Tugas yang Diberikan: Tolong terjemahkan kalimat dari teks tentang Konferensi Jenewa II ini ke dalam bahasa Inggris: "Konferensi ini diperkirakan akan berlangsung selama satu minggu sampai 10 hari ke depan."

Teks yang Ditampilkan:
_____

Minggu, 02 Februari 2014

Matahari Kembar di Atas Konflik Suriah

Matahari Kembar di Atas Konflik Suriah

Hasibullah Satrawi  ;   Pengamat Politik Timur Tengah dan Dunia Islam,
Alumni Al-Azhar, Kairo, Mesir
KORAN SINDO,  01 Februari 2014
                                                                                                                        
                                                                                         
                                                      
Sejak Rabu(22/01) kemarin, Konferensi Jenewa II digelar di Swiss untuk menyelesaikan (lebih tepatnya membahas) krisis politik Suriah yang pada Maret mendatang genap berlangsung selama tiga tahun. Konferensi ini diperkirakan akan berlangsung selama satu minggu sampai 10 hari ke depan. Sejak Suriah dilanda badai revolusi pada pertengahan Maret 2011, inilah kali pertama perwakilan kelompok revolusi dan rezim Bashar al-Assad duduk dalam satu ruangan membahas penyelesaian perang saudara yang terus berkepanjangan itu. Pertanyaannya, sejauh mana konferensi ini akan berhasil memberikan solusi damai bagi krisis Suriah? 

Beda Prinsip 

Hingga tulisan ini ditulis belum ada tanda-tanda konferensi ini akan berhasil memberikan solusi damai bagi Suriah. Salah satu sebabnya adalah ada perbedaan prinsip di dua belah pihak bersama seluruh pendukungnya. Alih-alih, dua belah pihak justru menurunkan level keterlibatannya dalam konferensi ini dengan masing-masing. 

Telah dimaklumi bersama, kelompok revolusi Suriah yang tergabung dalam Koalisi Nasional Suriah akhirnya bersedia hadir dalam konferensi Jenewa II setelah diyakinkan oleh para pendukungnya (AS dan sekutunya) bahwa konferensi ini akan menjadi solusi damai menuju pemerintahan transisi Suriah pasca-Assad. (Ash-Sharq Al-Awsat, 18/1).

_____

Entri yang Tersedia:
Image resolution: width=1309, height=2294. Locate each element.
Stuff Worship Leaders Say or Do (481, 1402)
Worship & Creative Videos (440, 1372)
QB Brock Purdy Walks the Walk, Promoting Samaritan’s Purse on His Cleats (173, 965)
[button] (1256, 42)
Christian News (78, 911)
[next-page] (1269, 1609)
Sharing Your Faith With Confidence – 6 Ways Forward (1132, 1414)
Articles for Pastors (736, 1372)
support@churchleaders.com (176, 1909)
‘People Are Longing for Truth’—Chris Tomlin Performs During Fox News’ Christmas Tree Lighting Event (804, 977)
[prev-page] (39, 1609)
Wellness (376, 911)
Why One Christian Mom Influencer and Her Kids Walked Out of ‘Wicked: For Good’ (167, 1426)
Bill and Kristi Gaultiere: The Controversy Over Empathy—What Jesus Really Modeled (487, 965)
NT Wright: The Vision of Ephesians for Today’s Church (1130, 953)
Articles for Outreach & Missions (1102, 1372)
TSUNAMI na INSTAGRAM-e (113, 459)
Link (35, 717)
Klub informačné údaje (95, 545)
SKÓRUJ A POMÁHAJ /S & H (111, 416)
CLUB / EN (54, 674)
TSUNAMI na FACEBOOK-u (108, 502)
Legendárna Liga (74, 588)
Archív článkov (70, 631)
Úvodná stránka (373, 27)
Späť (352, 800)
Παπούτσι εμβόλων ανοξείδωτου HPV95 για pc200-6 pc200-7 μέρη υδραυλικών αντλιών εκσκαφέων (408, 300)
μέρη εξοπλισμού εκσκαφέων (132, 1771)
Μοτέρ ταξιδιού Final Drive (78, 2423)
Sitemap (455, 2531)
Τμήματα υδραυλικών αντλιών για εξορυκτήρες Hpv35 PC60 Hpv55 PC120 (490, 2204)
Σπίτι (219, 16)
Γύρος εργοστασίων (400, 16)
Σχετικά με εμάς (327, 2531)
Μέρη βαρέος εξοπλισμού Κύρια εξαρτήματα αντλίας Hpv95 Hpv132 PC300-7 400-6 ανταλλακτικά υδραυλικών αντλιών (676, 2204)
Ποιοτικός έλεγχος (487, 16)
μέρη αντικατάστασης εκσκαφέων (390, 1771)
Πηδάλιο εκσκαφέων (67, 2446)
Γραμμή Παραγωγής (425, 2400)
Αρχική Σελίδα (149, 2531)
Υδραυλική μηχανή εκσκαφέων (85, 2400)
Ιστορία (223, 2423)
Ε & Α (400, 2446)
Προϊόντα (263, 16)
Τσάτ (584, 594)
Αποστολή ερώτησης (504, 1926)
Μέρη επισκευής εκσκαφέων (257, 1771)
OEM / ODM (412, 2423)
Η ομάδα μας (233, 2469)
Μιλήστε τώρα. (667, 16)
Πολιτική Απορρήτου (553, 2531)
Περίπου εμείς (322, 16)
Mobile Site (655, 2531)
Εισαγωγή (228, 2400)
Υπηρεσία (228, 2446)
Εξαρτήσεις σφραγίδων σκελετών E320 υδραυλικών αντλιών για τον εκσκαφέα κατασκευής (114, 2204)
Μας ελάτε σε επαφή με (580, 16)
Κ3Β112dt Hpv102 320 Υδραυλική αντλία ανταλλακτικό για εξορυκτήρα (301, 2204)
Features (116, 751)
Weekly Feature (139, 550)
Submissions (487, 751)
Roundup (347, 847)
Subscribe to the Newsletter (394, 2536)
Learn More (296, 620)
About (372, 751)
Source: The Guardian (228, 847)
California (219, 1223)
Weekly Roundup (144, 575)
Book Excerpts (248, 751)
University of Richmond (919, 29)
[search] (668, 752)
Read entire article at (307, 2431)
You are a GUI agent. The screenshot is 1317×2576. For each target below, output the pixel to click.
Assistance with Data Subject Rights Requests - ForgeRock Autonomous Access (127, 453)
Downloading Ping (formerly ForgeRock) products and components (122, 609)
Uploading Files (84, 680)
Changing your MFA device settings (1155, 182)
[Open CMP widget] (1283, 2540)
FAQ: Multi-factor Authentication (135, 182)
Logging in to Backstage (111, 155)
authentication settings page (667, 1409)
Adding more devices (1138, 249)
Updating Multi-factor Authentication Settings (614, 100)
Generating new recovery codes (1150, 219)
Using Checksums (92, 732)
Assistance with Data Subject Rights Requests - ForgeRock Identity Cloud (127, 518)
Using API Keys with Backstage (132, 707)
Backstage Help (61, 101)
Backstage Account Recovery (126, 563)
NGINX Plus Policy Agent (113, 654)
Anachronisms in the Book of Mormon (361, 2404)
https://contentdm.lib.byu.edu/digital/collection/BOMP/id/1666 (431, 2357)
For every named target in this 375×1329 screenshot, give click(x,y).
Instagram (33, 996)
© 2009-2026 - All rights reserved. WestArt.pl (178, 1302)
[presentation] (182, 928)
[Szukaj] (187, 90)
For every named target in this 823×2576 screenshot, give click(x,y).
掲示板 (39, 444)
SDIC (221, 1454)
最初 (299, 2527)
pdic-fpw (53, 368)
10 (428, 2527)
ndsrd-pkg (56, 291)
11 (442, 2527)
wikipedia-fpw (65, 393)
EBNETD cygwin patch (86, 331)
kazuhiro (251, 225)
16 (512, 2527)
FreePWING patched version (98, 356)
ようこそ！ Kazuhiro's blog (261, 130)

_____

Jawaban Latihan: This conference is expected to last for the next one week to 10 days.